Landtag: Theorie und Praxis

"Der Präsident (...) leitet die Verhandlungen gerecht und unparteiisch und wahrt die Ordnung im Hause", so legt die Geschäftsordnung des Thüringer Landtags einige Aufgaben des Präsidenten fest (§ 4). Das ist die Theorie - in der Praxis passiert dann folgendes:

Auszug aus dem vorläufigen Protokoll der Sitzung des Thüringer Landtags vom 26. März 2010

Tagesordnungspunkt "Berichterstattung der Thüringer Landesregierung zu ihren Vorstellungen für eine künftige Kreisgebietsreform" (Antrag der LINKEN)

Landtagspräsidentin Birgit Diezel (CDU):
"Danke, Herr Abgeordneter Bergner. Für die Fraktion DIE LINKE spricht Herr Abgeordneter Kuschel."

Abgeordneter Frank Kuschel (DIE LINKE):
"Frau Präsidentin, meine sehr geehrte Damen und Herren, die Ausführungen von Herrn Fiedler kamen einer politischen Bankrotterklärung gleich.
(Beifall: DIE LINKE)
Außer politischen Geschwätz hat er hier nichts von sich gegeben, aber er hat die Konzeptionslosigkeit seiner Partei und offenbar auch der Landesregierung hier noch mal eindeutig nachgewiesen."
(Zwischenruf Abg.
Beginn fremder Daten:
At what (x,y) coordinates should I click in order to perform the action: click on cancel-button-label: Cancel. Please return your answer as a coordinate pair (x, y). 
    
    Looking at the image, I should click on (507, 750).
Wolfgang Fiedler, CDU: "Sie sind und bleiben ein zynischer Kotzbrocken.")

Landtagspräsidentin Birgit Diezel (CDU):
"Herr Abgeordneter Kuschel, ich mache Sie darauf aufmerksam, Geschwätz ist in diesem Hause nicht angebracht als Ausdruck."
(Unruhe: DIE LINKE)

Abgeordneter Frank Kuschel (DIE LINKE):
"Oh, da darf aber künftig Herr Fiedler nicht mehr reden."

Landtagspräsidentin Birgit Diezel (CDU):
"Herr Abgeordnete Kuschel, dafür erteile ich Ihnen einen Ordnungsruf."

Anmerkung von Frank Kuschel:
Der Zwischenruf des CDU-Abgeordneten Fiedler blieb folgenlos, eine Reaktion durch die Landtagspräsidentin erfolgte nicht.